I'm an early adapter of Google's new $35 Chromecast
I ordered it as soon as I read about it, but not because I wanted the product. I wanted to test my powers of pattern recognition. I do that sometimes. If you live long enough, you can predict which sorts of things won't work even before you try them. In this case, it seemed unlikely to me that I could scroll through content on my phone and tell the Internet to send it seamlessly to my Chromecast dongle so it could display on my TV. Too many hand-offs and synchronization problems, I thought. It just feels like the sort of thing that looks good on paper but never works when you get it home.
So here's my review of the Chromecast:
1. Looks good on paper.
2. Doesn't work when you get it home.
Okay, some details.
The set-up only has a few steps, but the on-screen directions for one of the steps was so oddly worded that I predict no more than 20% of the general public would be able to decipher it. I stared at it for a few minutes and considered quitting.
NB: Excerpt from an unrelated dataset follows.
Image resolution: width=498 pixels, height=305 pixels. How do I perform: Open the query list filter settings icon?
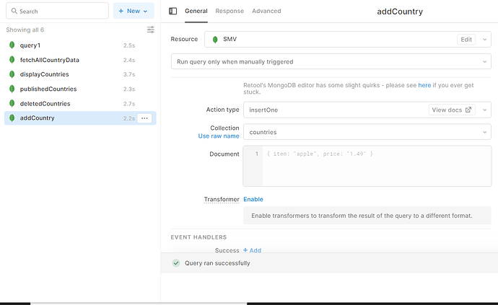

Eventually I took a guess at what the directions meant and it worked out. Most of the readers of this blog would have guessed right too. To put it in perspective, if you are the type who can buy a wireless router and set it up without help, Chromecast would be easy enough to set up. Otherwise you might need to ask for help.
To be fair, the setup is just one poorly-worded instruction away from being genius. And I'm sure by now someone has posted a YouTube video of how to do it.
Once Chromecast was up and running, I couldn't immediately adjust the TV volume because my universal remote didn't have the TV's internal speaker volume on its top menu screen. In my house, that means I would be the only one who could figure out how to drill down to the internal speakers menu on the universal remote to adjust volume. If your TV doesn't have external surround sound speakers, it's not an issue.
I downloaded apps for Netflix and YouTube - which is about all I can do with Chromecast and my iPhone - and waited for the system to not work, because that's how this sort of thing goes. And sure enough, the pattern held. The apps would lock up on a regular basis. Sometimes the video and the sound didn't sync. Overall, it didn't work well enough to trust it for an entire movie.
In the few minutes of uninterrupted video and sound I was able to produce through Netflix, I could see the potential of the thing. If it ever worked, it would be fantastic, especially for the price.
I was also impressed that I could move the device to another TV and it retained its setup programming, at least within the house where it has the same WiFi. That was handy.
Your experience with Chromecast might be different. And I would expect some of the bugs to shake out soon. I like the promise of it. And if you have a teen who likes to watch YouTube clips on a big screen, it could be a great gift. It works well enough for that if you don't mind the occasional technical problems and freeze-ups.